Word for word, give again the lines of the material below, from the one holding "Courriel: info@annie-gaudette.com (157, 1396)" to the last, with nothing added.

↓↓↓

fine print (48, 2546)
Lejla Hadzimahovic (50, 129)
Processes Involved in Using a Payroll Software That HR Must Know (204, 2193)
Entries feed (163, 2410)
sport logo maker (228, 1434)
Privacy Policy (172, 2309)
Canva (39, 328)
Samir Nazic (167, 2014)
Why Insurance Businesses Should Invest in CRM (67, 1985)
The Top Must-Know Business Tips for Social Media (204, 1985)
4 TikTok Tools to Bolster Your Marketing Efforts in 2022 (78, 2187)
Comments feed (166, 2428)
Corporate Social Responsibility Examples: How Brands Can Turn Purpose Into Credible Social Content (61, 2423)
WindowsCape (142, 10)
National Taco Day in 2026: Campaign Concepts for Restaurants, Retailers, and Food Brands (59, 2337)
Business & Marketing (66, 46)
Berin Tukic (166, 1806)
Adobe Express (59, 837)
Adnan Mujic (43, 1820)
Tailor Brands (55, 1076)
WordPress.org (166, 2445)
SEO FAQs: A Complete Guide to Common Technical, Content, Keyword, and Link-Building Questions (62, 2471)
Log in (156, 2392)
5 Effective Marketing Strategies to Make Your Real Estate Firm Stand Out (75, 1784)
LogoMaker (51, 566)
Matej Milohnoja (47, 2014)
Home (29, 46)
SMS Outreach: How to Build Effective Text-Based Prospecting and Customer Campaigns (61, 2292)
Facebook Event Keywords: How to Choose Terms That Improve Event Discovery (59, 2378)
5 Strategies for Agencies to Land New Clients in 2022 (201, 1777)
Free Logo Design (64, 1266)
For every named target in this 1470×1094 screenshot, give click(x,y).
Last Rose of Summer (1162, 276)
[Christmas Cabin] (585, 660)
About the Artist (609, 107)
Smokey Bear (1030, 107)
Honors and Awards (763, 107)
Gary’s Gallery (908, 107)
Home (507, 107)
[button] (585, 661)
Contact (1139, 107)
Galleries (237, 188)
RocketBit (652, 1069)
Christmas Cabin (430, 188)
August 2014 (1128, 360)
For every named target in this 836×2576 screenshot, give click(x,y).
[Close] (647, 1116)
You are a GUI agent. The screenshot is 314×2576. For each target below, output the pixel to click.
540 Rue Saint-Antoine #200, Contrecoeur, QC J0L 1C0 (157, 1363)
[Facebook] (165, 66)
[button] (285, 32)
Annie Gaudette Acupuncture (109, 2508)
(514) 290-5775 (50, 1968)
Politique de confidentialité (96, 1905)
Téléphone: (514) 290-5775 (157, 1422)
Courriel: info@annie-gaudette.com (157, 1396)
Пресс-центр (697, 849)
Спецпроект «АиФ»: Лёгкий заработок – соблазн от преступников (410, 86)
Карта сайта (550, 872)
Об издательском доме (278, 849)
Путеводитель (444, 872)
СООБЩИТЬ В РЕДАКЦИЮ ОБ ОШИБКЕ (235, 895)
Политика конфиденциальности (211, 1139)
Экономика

↑↑↑

RESULT OF THIS EXERCISE:
Courriel: info@annie-gaudette.com (157, 1396)
Пресс-центр (697, 849)
Спецпроект «АиФ»: Лёгкий заработок – соблазн от преступников (410, 86)
Карта сайта (550, 872)
Об издательском доме (278, 849)
Путеводитель (444, 872)
СООБЩИТЬ В РЕДАКЦИЮ ОБ ОШИБКЕ (235, 895)
Политика конфиденциальности (211, 1139)
Экономика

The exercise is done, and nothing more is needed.